The first, and most significant, is his repeated reference to “certificate-based” art. The work of Donald Judd is not, and never was, “certificate-based.” The term might loosely apply to the work of his conceptualist contemporaries and some others, but it is anathema to Judd. Judd did, indeed, agree to sell a number of as-yet realized works, through gallerist Leo Castelli, to Panza “on paper,” in the form of sales contracts. The practice was instigated by Panza, not Judd, and was one that, given his experience with Panza, Judd would deeply regret. It is true, as Mr. Karol says, that Judd did not fetishize an “original” or first version of a work. Objects were not made by him and were not understood to be intrinsically unique; they could be replaced if necessary, with no loss of authenticity. But the authority to do so was his. Judd cared deeply about the materials and methods of fabrication. He did not sell Panza works in the form of “certificates” that supersede the necessity or the right of the artist to control the production of the object in the future. Rather, he sold Panza works to be realized in the near future with the participation of the artist and according to his strict standards of fabrication.

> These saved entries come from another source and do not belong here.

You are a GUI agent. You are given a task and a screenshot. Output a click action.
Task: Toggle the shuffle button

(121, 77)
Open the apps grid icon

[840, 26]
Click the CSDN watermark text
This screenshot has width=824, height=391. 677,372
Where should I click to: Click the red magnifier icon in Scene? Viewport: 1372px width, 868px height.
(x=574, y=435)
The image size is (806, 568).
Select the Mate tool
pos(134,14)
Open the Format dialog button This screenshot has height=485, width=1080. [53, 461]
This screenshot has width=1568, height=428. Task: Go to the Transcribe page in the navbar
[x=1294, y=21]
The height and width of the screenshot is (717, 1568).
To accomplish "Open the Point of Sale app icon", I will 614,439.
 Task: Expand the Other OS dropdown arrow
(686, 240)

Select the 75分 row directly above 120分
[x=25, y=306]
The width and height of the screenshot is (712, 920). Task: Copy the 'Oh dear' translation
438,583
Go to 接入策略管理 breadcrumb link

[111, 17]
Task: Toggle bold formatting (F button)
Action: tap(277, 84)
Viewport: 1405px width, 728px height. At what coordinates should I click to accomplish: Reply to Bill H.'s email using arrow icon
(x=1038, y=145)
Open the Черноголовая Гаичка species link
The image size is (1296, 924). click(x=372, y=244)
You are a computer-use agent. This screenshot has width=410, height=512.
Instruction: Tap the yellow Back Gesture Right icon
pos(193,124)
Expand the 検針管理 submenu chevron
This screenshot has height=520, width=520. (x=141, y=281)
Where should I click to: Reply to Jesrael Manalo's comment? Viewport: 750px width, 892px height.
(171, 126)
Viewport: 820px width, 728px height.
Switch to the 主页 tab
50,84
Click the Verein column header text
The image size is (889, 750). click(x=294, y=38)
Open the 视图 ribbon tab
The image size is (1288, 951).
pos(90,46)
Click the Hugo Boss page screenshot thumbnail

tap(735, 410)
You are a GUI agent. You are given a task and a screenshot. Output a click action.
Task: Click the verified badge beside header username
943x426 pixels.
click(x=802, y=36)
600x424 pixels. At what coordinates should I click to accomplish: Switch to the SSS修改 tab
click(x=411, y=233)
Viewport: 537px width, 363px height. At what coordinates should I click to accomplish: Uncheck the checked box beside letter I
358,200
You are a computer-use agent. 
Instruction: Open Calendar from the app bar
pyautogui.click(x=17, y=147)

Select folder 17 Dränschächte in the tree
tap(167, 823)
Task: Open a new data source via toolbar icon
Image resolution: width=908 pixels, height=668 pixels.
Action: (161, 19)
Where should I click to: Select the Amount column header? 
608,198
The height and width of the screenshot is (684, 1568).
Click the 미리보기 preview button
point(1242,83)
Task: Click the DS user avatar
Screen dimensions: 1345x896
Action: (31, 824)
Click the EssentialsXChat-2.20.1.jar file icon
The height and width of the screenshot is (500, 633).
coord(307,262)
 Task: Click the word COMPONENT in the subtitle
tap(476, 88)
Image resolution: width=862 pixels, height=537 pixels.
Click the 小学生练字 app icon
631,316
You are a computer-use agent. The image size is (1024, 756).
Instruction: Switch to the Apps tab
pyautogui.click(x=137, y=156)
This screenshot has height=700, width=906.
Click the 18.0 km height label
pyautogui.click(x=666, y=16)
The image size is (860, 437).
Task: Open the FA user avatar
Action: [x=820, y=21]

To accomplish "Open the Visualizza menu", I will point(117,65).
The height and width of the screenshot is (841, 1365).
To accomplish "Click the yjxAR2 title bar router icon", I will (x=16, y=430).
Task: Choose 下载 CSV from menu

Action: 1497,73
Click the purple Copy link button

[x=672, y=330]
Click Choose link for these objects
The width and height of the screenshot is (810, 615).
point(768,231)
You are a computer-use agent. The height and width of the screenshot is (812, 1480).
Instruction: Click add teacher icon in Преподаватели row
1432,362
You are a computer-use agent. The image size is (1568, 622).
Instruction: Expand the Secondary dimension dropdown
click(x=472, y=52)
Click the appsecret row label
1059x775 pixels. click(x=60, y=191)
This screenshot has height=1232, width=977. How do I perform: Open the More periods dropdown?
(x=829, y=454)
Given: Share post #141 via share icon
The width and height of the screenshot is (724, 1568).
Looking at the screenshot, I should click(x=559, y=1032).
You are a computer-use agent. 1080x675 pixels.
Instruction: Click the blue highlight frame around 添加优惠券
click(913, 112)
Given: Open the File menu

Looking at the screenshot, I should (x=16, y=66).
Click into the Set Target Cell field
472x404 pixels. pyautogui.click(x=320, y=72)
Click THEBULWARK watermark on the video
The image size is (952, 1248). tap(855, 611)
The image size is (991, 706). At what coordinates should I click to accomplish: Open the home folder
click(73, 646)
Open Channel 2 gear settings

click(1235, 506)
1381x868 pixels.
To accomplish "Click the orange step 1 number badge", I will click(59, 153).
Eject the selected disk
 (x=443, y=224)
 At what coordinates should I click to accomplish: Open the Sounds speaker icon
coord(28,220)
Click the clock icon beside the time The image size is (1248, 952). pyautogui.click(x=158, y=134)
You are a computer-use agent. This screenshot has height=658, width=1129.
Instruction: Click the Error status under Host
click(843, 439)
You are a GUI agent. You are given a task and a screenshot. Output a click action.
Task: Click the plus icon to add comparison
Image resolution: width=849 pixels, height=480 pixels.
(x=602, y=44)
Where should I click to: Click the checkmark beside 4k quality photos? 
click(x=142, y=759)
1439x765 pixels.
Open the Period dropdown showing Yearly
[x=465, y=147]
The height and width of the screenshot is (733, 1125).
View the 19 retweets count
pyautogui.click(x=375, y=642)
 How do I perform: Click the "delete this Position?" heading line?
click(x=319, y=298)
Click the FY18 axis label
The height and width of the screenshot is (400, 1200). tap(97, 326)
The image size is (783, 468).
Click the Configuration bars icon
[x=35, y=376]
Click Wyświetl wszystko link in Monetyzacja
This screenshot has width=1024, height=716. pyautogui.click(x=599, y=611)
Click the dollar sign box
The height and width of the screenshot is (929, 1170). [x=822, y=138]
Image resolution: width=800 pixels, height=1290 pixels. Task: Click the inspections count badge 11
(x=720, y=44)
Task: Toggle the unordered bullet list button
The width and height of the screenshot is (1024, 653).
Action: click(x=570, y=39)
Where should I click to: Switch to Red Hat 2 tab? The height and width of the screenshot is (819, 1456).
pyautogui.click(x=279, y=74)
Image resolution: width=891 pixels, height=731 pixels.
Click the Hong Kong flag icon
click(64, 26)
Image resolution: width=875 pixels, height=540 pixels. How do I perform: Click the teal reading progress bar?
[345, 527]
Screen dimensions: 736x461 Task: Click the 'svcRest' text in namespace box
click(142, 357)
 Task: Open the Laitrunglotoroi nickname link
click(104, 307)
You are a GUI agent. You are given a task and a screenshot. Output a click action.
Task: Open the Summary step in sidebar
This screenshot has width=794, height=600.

Lest we appear to be splitting hairs, we want to emphasize that the difference between Judd’s practice and one that is “certificate-based” means that the owner must respect Judd’s authority over his own work with regard to its making. That, in any case, was absolutely Judd’s understanding of the document he was asked to sign.
Mr. Karol does not challenge our determination, in agreement with Judd, that Panza’s fabrications were fatally flawed. He does, however, overstate the admittedly convoluted implications for ownership. The contracts in question (drawn up by lawyer Jerald Ordover) were new to the art world at the time. They strongly favor the collector and mean to award Panza a startling degree of latitude over the making of works. But they also make clear that production, even if not pursued firsthand by Judd’s assistants, was to be subject to a set of plans and specifications submitted to the collector by his fabricators — in the case of the plywood works, Peter Ballantine. These plans were actually submitted in several cases but were not adhered to by Panza.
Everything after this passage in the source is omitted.